SOURCE / ECONOMY
Western hype over 'influence contest' isn't helpful to Sri Lanka
Published: May 10, 2022 10:19 PM Updated: May 10, 2022 10:14 PM
Illustration: Chen Xia/Global Times
Illustration: Chen Xia/Global Times

Amid the fermenting economic crisis unfolding in Sri Lanka, certain Western media and other forces have been scouring topics that could be used to stir up regional instability, including an influence wrestling contest between China and India in the South Asian island country.

The latest example: A contract for building hybrid power plants on three Sri Lankan islands, which was initially won by a Chinese firm, has now been granted to India, the Wall Street Journal reported, claiming the move shows that the crisis "has opened the door for India to push back against China's growing influence in the Indian Ocean region."

Details of the contract has yet to be revealed, but hyping up the rivalry between China and India in the region may be the last thing Sri Lanka needs to ease its acute domestic crisis.

Sri Lanka's debt-to-GDP ratio soared from 85 percent in 2019 to 104 percent in 2021. Last September, Colombo officially declared an economic emergency trying to stem soaring inflation. The crisis has been fermenting and in mid-April, the country suspended external debt payment due to nearly dried up foreign reserves.

Both internal and external reasons are behind the crisis. The COVID-19 pandemic clearly has had a huge impact on the Sri Lankan economy given tourism is a one of its main economic pillars. Sri Lanka's tourism industry has lost more than $4 billion annually since 2020.

Meanwhile, the amount of remittances sent home by the South Asian country's overseas workers has also dropped significantly in recent years, which has led to a decline in the country's foreign exchange liquidity.
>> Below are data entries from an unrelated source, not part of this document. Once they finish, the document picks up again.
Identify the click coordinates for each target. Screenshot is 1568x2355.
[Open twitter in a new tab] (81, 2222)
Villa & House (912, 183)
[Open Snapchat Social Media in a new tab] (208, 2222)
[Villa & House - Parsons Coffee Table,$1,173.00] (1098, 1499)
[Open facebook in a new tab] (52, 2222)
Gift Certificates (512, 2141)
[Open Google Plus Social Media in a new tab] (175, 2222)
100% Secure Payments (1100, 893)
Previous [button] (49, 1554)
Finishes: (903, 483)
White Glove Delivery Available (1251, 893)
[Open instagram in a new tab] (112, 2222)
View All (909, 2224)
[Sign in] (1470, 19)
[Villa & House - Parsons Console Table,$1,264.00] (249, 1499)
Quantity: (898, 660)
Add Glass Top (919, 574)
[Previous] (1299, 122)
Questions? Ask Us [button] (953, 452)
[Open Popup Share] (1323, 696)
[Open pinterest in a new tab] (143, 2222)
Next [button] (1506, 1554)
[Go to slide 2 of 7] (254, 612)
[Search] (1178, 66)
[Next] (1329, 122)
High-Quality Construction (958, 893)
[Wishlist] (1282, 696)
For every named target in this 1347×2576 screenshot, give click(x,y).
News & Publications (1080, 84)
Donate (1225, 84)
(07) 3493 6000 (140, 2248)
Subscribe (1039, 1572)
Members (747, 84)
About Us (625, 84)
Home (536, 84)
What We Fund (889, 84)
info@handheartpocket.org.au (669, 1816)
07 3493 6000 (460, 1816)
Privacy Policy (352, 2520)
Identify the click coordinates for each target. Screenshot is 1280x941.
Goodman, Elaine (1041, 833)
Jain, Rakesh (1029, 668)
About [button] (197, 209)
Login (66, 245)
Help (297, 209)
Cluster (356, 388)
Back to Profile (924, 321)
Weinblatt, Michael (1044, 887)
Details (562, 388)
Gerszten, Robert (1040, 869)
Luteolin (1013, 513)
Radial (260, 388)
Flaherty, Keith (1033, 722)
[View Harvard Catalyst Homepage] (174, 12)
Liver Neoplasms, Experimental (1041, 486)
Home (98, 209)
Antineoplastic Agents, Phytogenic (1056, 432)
Remittances from overseas workers have been one of the important sources of Sri Lanka's foreign exchange reserves, accounting for up to 26 percent of total inflow, according to some analysis.

Yet, the West has been fixating on Sri Lanka's debt to China, attempting to take the chance to play up the poorly made-up "debt trap" story, despite that Sri Lanka's outstanding external debt mainly comes from international capital markets, while only 10 percent comes from China, the same level as that from Japan.

Moreover, hyping up the so-called influence competition between China and India in the country could only cause more unnecessary burden to Sri Lanka's effort to revive its economy. There is no objection to India providing assistance to Sri Lanka as a neighbor, but it does not mean that Colombo must pick a side.

In fact, it is crucial for Sri Lanka to further strengthen cooperation with China. Years of cooperation between the two, especially since the implementation of the Belt and Road Initiative, has seen great progress in numerous aspects, including trade and investment.

China has become the largest buyer of Sri Lankan exports. The Hambantota International Port, which jointly managed by Chinese and Sri Lankan companies, has been key to the growth of the local economy. In the first half of 2021, cargo volume catered by the port increased by more than 180 percent year-on-year. That makes it plain for all to see the significance of an increasingly important international port for Sri Lanka's economy.

China has been helping Sri Lanka's economic and social development within its capacity and it is expected to continue to do so in the future. Despite the current economic crisis in Sri Lanka and the long recovery road ahead, China and Sri Lanka share bright prospects for cooperation. That will not be changed by Western media's ill-intend efforts to stir up regional instability.